(ENTRIES SHOWN)
•••••

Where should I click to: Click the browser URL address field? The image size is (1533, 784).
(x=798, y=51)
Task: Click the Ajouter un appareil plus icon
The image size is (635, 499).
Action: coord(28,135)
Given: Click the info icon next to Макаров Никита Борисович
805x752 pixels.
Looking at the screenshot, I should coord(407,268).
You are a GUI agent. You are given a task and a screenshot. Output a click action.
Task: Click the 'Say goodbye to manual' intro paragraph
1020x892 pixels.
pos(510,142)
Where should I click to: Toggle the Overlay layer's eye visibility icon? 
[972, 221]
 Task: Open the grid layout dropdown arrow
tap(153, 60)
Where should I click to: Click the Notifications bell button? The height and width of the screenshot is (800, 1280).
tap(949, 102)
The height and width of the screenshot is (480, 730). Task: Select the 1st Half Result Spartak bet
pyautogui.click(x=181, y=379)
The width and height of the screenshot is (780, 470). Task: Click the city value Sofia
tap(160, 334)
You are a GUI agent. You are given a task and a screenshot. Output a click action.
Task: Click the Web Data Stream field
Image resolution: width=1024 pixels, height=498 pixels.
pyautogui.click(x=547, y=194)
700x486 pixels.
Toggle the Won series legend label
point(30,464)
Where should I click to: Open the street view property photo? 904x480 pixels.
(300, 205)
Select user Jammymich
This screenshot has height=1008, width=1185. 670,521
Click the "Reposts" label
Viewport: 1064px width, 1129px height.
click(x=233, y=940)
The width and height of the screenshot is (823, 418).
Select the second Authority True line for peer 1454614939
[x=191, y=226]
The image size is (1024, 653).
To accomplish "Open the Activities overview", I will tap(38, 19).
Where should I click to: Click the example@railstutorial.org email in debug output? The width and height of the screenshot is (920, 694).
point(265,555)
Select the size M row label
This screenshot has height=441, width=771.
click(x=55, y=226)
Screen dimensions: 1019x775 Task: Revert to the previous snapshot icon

•••••

(ACTION ITEM) Each of the records should be retyped exactly.

(OUTPUT OF THE EXERCISE)
Where should I click to: Click the browser URL address field? The image size is (1533, 784).
(x=798, y=51)
Task: Click the Ajouter un appareil plus icon
The image size is (635, 499).
Action: coord(28,135)
Given: Click the info icon next to Макаров Никита Борисович
805x752 pixels.
Looking at the screenshot, I should coord(407,268).
You are a GUI agent. You are given a task and a screenshot. Output a click action.
Task: Click the 'Say goodbye to manual' intro paragraph
1020x892 pixels.
pos(510,142)
Where should I click to: Toggle the Overlay layer's eye visibility icon? 
[972, 221]
 Task: Open the grid layout dropdown arrow
tap(153, 60)
Where should I click to: Click the Notifications bell button? The height and width of the screenshot is (800, 1280).
tap(949, 102)
The height and width of the screenshot is (480, 730). Task: Select the 1st Half Result Spartak bet
pyautogui.click(x=181, y=379)
The width and height of the screenshot is (780, 470). Task: Click the city value Sofia
tap(160, 334)
You are a GUI agent. You are given a task and a screenshot. Output a click action.
Task: Click the Web Data Stream field
Image resolution: width=1024 pixels, height=498 pixels.
pyautogui.click(x=547, y=194)
700x486 pixels.
Toggle the Won series legend label
point(30,464)
Where should I click to: Open the street view property photo? 904x480 pixels.
(300, 205)
Select user Jammymich
This screenshot has height=1008, width=1185. 670,521
Click the "Reposts" label
Viewport: 1064px width, 1129px height.
click(x=233, y=940)
The width and height of the screenshot is (823, 418).
Select the second Authority True line for peer 1454614939
[x=191, y=226]
The image size is (1024, 653).
To accomplish "Open the Activities overview", I will tap(38, 19).
Where should I click to: Click the example@railstutorial.org email in debug output? The width and height of the screenshot is (920, 694).
point(265,555)
Select the size M row label
This screenshot has height=441, width=771.
click(x=55, y=226)
Screen dimensions: 1019x775 Task: Revert to the previous snapshot icon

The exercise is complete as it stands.